DuPage Co. (ECWd) –
For months we have reported that the contracts and contract extensions for Robert Breuder were done in violation of the Open Meetings Act and should be voided. (Detailed coverage here, and here).
An in depth legal analysis was taken to pursue a Quo Warranto action by Adam Andrzejewski with American Transparency. Attorney General Lisa Madigan and Lake County State’s Attorney Michael Nerheim received the Quo Warranto application seeking a review of Breuder’s employment contract and addenda. Both denied to take action! (Coverage on that was in Reboot Illinois at this link)
Now, 4 years later, we have in our hands a ruling by the Attorney General’s Public Access Counselor confirming the special meeting called by Dave Carlin on July 12, 2011 had action taken that was not in compliance with the Open Meetings Act.
That action was one of the many Breuder contract extension, of which we have said all along violated OMA, and this ruling confirms it as it was basically the same for each and every extension.
“Because the Board did not state that it was extending the contract of the President or discuss any specifics of the contract extension before taking final action, the Board did not adequately inform the public of the business being conducted. Accordingly, this office concludes that the Board violated section 2(e) of OMA by taking final action on the contract extension at its July 12, 2011, special meeting.”
Now that a determination has been made, what options do the public have? Lisa Madigan could have pursued the Quo Warranto action, and the ruling below makes the case for her, she did nothing.
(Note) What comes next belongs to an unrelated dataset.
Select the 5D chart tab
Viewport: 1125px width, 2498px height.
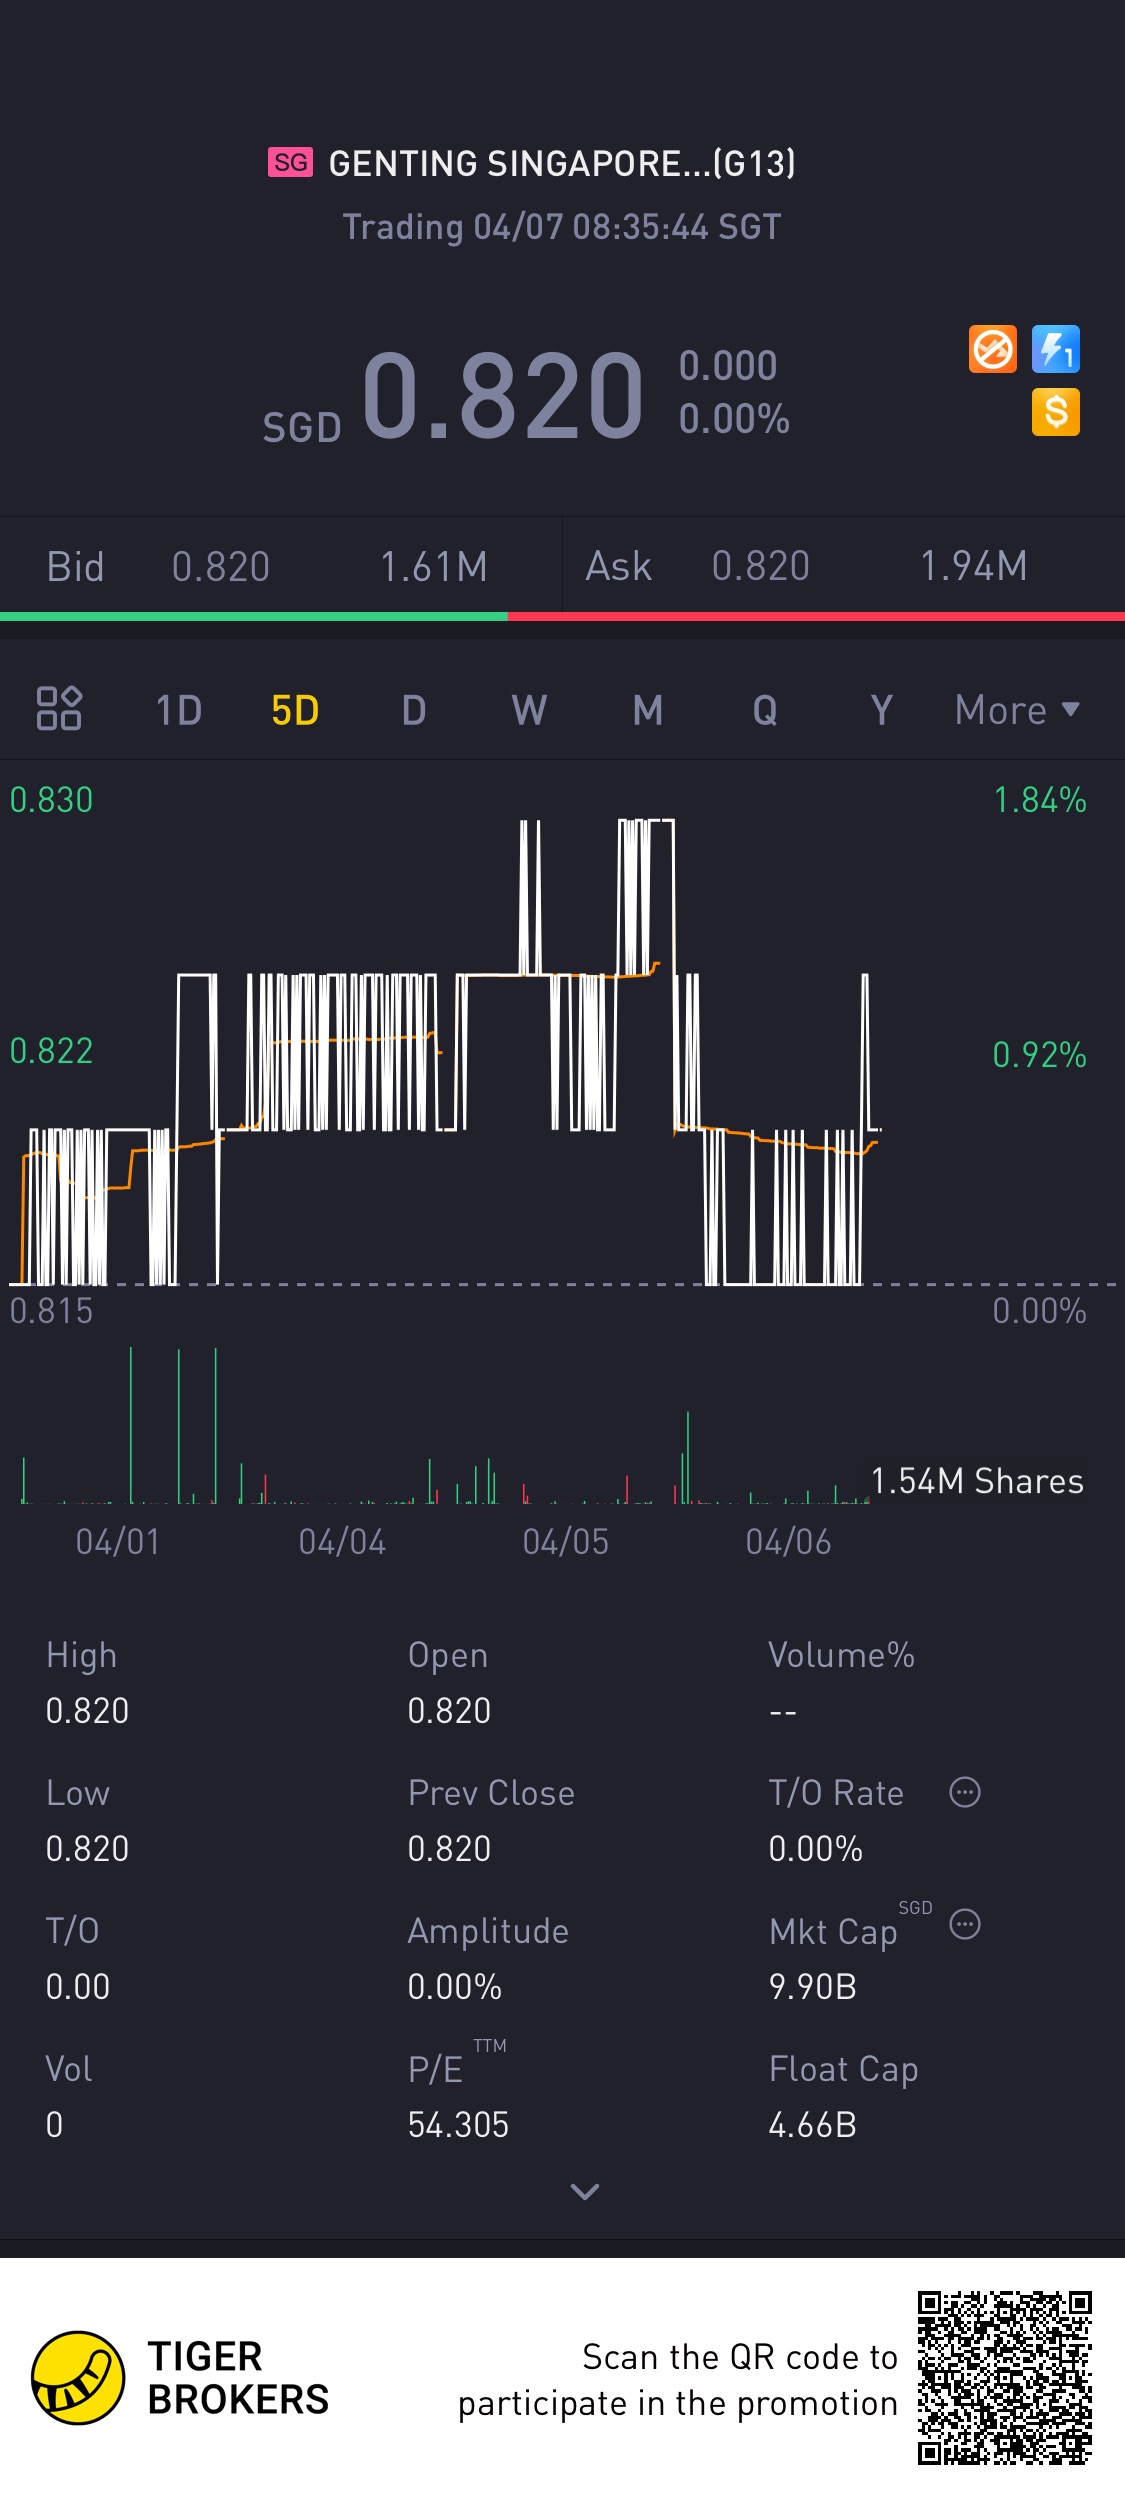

The Will County State’s Attorney could have as well but he did nothing.
Under the Illinois Open Meetings Act there is one option left for the public to get justice and enforcement of our laws and hold the officials at COD accountable to the law.
The OMA allows the DuPage County State’s Attorney, Bob Berlin, to take action and prosecute the violations and have the courts declare the contract ultra vires.
5 ILCS 120/3)
Sec. 3. (a) Where the provisions of this Act are not complied with, or where there is probable cause to believe that the provisions of this Act will not be complied with, any person, including the State’s Attorney of the county in which such noncompliance may occur, may bring a civil action in the circuit court for the judicial circuit in which the alleged noncompliance has occurred or is about to occur, or in which the affected public body has its principal office, prior to or within 60 days of the meeting alleged to be in violation of this Act or, if facts concerning the meeting are not discovered within the 60-day period, within 60 days of the discovery of a violation by the State’s Attorney.
It appears, since it took the AG’s Public Access office 4 years to rule on this, it points to facts not being discovered in that 60 day window, thus the State’s Attorney can take action on this violation within 60 days of discovery by his office.
Now the $763,000.00 dollar question:
Will the States Attorney take action to void this and all other contract extensions?